Microscopy

High-temperature, single-molecule imaging

It is a challenge to image single molecules at temperatures higher than 37 °C because the index-matching fluids used in conjunction with high-numerical-aperture lenses can transfer heat to the lens, causing damage. This has been a limitation for single-molecule sequencing-by-synthesis, preventing the use of thermophilic polymerases. Schwartz et al. now describe tiny TiO2 colloidal lenses that have a high refractive index and are capable of single-molecule imaging at 70 °C, which should improve the efficiency of single-molecule sequencing.

Schwartz, J.J. et al. Nat. Nanotechnol. 5, 127–132 (2010).

Spectroscopy

NMR for membrane-anchored proteins

Membrane-anchored proteins, consisting of a soluble domain and a lipid anchor, are difficult to study by solution NMR spectroscopy without removing the anchor, thus precluding study of its structural role. Valentine et al. now report the use of reverse-micelle technology to obtain high-resolution NMR solution structures for two myristoylated proteins. A surfactant shell, through which the lipid extends, encloses an aqueous solution in which the protein is encapsulated, and the whole assembly is solvated in a low-viscosity liquid ideal for NMR spectroscopy.

Valentine, K.G. et al. Structure 18, 9–16 (2010).

Imaging and visualization

Detecting Fe-S clusters

Proteins containing Fe-S clusters have many essential biological functions, but not much is known about Fe-S cluster metabolism and its role in disease, owing to a lack of tools for imaging Fe-S clusters. Hoff et al. now describe a fluorescent probe to detect Fe-S clusters, based on the complementation of two Venus fluorescent protein fragments when glutaredoxin 2 dimerizes upon coordinating a 2Fe-2S cluster. This approach can be used to image Fe-S cluster proteins in both bacterial and mammalian cells.

Hoff, K.G. et al. Chem. Biol. 16, 1299–1308 (2009).

Chemical biology

Controlled condensation in cells

Controlling chemical synthesis inside cells is a challenge, owing to problems with biocompatibility and selectivity. Liang et al. now report the condensation reaction of 2-cyanobenzothiazole and D-cysteine, which occurs under mild conditions and can take place in living cells under the control of pH, disulfide reduction or enzymatic cleavage. It is promising for use in in vivo molecular imaging applications.

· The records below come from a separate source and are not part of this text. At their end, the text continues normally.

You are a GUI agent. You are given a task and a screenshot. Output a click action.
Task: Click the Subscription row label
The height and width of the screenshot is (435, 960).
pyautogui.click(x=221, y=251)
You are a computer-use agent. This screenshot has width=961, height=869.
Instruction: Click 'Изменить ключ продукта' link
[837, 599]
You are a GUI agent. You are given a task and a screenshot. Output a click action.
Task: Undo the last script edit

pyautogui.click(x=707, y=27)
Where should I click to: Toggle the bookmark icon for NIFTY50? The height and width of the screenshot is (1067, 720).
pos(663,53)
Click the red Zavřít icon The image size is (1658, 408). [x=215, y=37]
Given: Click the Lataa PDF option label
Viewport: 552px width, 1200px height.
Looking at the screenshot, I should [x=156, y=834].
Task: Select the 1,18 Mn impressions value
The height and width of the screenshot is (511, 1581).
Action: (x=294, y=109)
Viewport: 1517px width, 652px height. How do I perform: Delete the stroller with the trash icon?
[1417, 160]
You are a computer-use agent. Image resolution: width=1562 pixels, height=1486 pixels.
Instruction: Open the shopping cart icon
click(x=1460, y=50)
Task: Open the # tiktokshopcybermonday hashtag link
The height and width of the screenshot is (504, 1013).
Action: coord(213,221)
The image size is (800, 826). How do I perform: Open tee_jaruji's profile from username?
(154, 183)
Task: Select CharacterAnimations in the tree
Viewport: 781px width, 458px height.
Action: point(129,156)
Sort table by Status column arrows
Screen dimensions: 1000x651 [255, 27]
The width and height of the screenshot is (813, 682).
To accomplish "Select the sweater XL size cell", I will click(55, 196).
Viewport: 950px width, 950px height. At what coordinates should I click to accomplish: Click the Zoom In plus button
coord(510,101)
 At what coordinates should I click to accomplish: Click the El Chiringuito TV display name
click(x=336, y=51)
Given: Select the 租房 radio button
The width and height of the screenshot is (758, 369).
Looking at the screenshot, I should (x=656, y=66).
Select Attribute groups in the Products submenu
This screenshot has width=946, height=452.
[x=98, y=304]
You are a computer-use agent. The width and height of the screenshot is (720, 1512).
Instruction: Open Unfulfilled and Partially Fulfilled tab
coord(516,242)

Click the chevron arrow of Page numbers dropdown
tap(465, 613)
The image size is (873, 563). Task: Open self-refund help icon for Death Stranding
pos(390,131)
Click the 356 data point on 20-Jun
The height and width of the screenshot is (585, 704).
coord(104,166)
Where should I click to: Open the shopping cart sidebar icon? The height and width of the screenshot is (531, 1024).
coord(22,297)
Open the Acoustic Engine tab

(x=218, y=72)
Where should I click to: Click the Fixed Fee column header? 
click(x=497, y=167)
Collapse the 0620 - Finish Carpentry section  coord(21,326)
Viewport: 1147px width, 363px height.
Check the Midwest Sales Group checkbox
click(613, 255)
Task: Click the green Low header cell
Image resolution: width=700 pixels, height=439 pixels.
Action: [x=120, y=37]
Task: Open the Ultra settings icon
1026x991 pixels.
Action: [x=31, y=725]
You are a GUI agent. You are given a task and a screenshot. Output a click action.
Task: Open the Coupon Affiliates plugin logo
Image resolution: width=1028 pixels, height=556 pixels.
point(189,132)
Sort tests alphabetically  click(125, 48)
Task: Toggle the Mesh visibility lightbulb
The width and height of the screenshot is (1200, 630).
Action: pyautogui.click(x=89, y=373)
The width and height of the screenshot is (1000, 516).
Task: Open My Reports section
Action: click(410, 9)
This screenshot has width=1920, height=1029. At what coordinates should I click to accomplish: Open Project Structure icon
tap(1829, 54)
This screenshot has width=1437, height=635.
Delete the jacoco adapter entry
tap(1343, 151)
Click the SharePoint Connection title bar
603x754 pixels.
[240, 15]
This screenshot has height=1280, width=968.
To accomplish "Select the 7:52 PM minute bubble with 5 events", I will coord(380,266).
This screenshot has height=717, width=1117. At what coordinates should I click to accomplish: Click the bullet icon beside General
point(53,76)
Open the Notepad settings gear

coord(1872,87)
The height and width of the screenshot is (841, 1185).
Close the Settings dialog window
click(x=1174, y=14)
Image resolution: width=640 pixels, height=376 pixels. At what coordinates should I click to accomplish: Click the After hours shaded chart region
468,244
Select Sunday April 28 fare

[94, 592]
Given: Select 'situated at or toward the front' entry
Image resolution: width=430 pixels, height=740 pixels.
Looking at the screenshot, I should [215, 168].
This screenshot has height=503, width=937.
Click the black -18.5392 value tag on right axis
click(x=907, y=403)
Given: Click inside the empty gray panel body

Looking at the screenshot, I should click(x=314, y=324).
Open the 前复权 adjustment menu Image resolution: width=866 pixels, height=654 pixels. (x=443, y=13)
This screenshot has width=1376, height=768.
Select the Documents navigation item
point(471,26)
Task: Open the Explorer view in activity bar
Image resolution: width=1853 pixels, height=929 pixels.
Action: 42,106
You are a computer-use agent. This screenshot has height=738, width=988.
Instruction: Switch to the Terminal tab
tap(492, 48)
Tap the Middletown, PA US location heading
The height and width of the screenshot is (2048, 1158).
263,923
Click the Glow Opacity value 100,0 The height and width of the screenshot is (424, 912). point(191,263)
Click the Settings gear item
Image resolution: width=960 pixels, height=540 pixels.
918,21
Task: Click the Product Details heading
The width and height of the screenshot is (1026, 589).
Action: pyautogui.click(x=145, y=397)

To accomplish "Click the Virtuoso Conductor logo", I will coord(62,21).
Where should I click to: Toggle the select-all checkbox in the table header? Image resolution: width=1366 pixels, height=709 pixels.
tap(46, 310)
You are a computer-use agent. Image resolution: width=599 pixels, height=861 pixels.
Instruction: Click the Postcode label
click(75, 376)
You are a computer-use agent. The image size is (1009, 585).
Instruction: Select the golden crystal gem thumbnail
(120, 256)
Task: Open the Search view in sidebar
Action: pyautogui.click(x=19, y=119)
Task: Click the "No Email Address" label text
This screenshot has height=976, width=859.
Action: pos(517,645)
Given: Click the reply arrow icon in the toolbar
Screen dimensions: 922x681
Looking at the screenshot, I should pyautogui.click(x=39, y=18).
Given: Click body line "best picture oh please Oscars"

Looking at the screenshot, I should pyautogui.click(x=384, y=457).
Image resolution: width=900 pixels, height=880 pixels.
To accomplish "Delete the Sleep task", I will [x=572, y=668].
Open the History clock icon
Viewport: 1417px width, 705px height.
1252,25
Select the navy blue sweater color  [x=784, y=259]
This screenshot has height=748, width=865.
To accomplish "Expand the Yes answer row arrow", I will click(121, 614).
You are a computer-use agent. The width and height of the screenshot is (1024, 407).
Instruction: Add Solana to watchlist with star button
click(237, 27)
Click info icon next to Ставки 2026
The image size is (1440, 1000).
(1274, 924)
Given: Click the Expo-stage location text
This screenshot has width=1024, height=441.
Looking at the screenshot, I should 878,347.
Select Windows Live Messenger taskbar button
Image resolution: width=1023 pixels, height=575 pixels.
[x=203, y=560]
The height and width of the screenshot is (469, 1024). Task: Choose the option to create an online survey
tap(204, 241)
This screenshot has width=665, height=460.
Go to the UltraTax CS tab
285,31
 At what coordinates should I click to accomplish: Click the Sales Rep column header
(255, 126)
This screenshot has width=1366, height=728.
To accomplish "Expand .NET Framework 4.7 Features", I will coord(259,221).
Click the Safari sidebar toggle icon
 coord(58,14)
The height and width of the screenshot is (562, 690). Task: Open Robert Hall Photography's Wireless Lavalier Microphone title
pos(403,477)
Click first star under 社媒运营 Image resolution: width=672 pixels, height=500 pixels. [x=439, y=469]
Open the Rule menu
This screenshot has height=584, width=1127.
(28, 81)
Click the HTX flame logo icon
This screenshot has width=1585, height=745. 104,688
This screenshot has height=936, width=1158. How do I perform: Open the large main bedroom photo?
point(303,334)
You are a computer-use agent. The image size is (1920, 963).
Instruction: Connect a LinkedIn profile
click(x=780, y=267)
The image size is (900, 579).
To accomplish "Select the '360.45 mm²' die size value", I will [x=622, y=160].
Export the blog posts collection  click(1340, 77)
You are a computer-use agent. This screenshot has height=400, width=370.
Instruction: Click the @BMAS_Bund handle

Liang, G. et al. Nat. Chem. 2, 54–60 (2010).

Cell biology

Delivery with vertical silicon nanowires

Shalek et al. demonstrate that DNA, proteins, peptides and small molecules can be delivered into mammalian cells via vertical silicon nanowire arrays. When these nanowires impale the cell membrane, they release their 'cargo' into the cytosol; in all cases shown the introduced molecules carry out their intended functions. No chemical modification or packaging of the delivery agent is needed, and the cells grow and divide normally for several weeks.

Shalek, A.K. et al. Proc. Natl. Acad. Sci. USA 107, 1870–1875 (2010).